# The Outdoors



## #1DEER 1-I (Sep 10, 2007)

What do the great outdoors in general mean to you?


----------



## JAT83 (Sep 9, 2007)

Anywhere I can enjoy the beauty of nature and get fresh air away from the noise and hype of the city (Fishing, Camping, Hiking, Backpacking, Horseback Riding... to name a few!)

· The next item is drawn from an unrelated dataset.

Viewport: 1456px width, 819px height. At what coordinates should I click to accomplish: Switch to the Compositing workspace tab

Being in "The Outdoors" keeps me SANE!!!


----------



## The Naturalist (Oct 13, 2007)

Just curious - #1 Deer - what does the 1-I represent on your moniker?
To answer your question, The Great Outdoors to me is anytime I am outside experiencing the wonder of nature. To me it can even be in my garden, it doesn't have to be just in the mountains.
I teach 9th grade science, and have know for quite a few years now that the young people I teach are becoming far removed from the Great Outdoors. So last year I gave what is called the NDD (Nature Deficit Disorder) quiz. It was very enlightening. Only 20% of my 200 fifteen year old students regularly had an outdoor experience that went beyond little league playing fields. It is sad for todays youth - so one of my goals has always been to get the students outside wherever and whenever possible.


----------



## #1DEER 1-I (Sep 10, 2007)

> by The Naturalist
> 
> Just curious - #1 Deer - what does the 1-I represent on your moniker?

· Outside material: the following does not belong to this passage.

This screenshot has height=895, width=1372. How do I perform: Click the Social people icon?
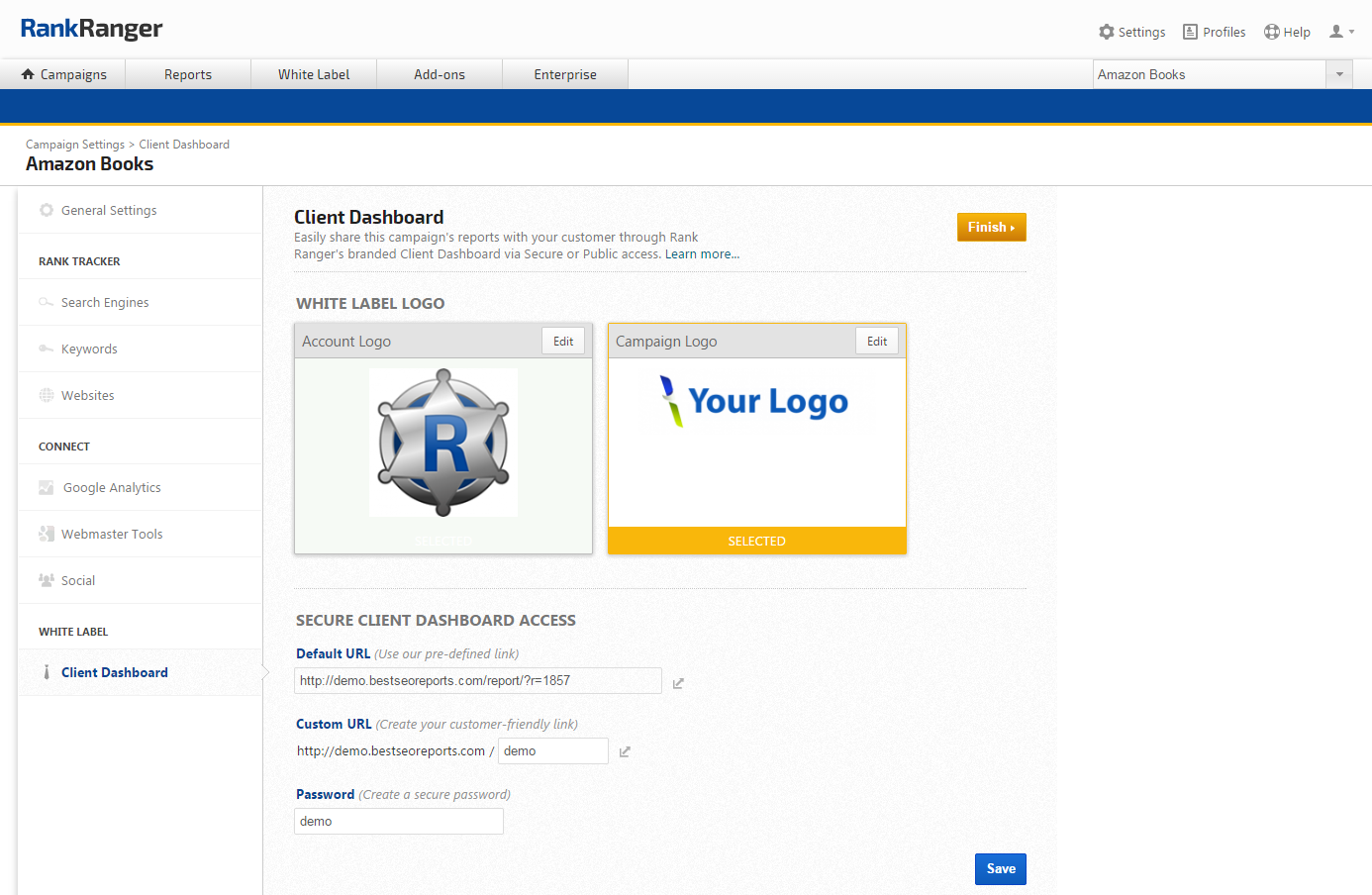point(47,580)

Well to answer your question:The 1-I represents the one eyed buck I chased for many years and he eventually got shot by another hunter, if you've never seen it here is the origonal post from the DWR archives on what started this (Number one deer, one eye) check out the link below it is pretty long.

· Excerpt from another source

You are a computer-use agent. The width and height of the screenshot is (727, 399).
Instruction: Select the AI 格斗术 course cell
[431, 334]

http://utahwildlife.net/dwr_forum/viewtopic.php?f=12&t=6813&hilit


----------



## callofthewild (Sep 7, 2007)

naturalist make sure that you take a pee before you start reading or you may wet yourself. it was the original pooh thread. almost as good as the bow hunting just a waist of time thread here in the archery forum.


----------



## Riverrat77 (Sep 7, 2007)

I agree that the great outdoors is anywhere outside of "civilization".... where you can wake up and see some sort of "wild" surroundings... whether thats a lake, huge stands of pine or aspen or a mountain range, showing sunlight but blocking the sun enough that the morning coffee becomes a necessity. :lol: Its waking up breathing fresh air, without smog, smoke and city grime clogging my nose. Its knowing that I can get out of my trailer or tent, bend down and pick up dirt, sage or grass that might not ever have a MickeyD's parked on top of it and that I probably had some sort of wildlife come to check out the motorized intruders that camped in their living room last night. There are a lot of things that signify the "great outdoors" to me but most of it has to do with just the feeling I get when I'm out in Utahs public lands, away from the city, experiencing a bit of personal space.


----------



## LOAH (Sep 29, 2007)

Oh, hell no. I just read 25 pages of that one eyed thread, then I skipped to the end. I guess I missed the whole "dookie" thing, but I'll survive. It's good to finally know why everyone regards that thread as legendary. Very funny stuff. It's funny what you might miss if you stay away from the hunting forums. :lol: It was mostly before my time, anyway.

On the subject, "The Great Outdoors" to me, is anywhere I either had to hike to, or drive miles away from civilization to get to. Other situations might apply, but that mostly covers it for me. I feel like I'm in the great outdoors even when I hike up to Dry Canyon (Utah County) and look out over the valley knowing I'm not in it.

Granted, I get a different feeling in different parts of the outdoors. Overlooking the valley, I feel good, but it's not like when I'm in the high Uintas chasing brookies or when I hike so far back into canyons that I pass through 3 different types of landscape. 

And the best vibes are always amplified when there's some water around. 8)


----------



## orvis1 (Sep 7, 2007)

To me it is like oxygen, sometimes when I have cabin fever in the winter or it has been to long since I got outside I feel like I am choking. I know that may sound wierd to some and others will relate to it. When I go to God's country like yellowstone, fishlake, flaming gorge, and fairview canyon there is a sense of peace. I could never live in a place without mountians where I can chase trout, ride wheelers, and camp with my family. That is what I work for!


----------



## Aldeez (Sep 10, 2007)

orvis1 said:


> To me it is like oxygen, sometimes when I have cabin fever in the winter or it has been to long since I got outside I feel like I am choking. I know that may sound wierd to some and others will relate to it. When I go to God's country like yellowstone, fishlake, flaming gorge, and fairview canyon there is a sense of peace. I could never live in a place without mountians where I can chase trout, ride wheelers, and camp with my family. That is what I work for!


+1 on that choking thing. In fact I'm getting that feeling right now, guess I need to get my fishing gear together or something.


----------



## campfire (Sep 9, 2007)

In the city you see the great creations of man. You see the world as man has made it. In the outdoors you see the great creations of God. You see the world as God intended it to be. I prefer the later.


----------



## RnF (Sep 25, 2007)

#1DEER 1-I said:


> What do the great outdoors in general mean to you?


Home away from home.


----------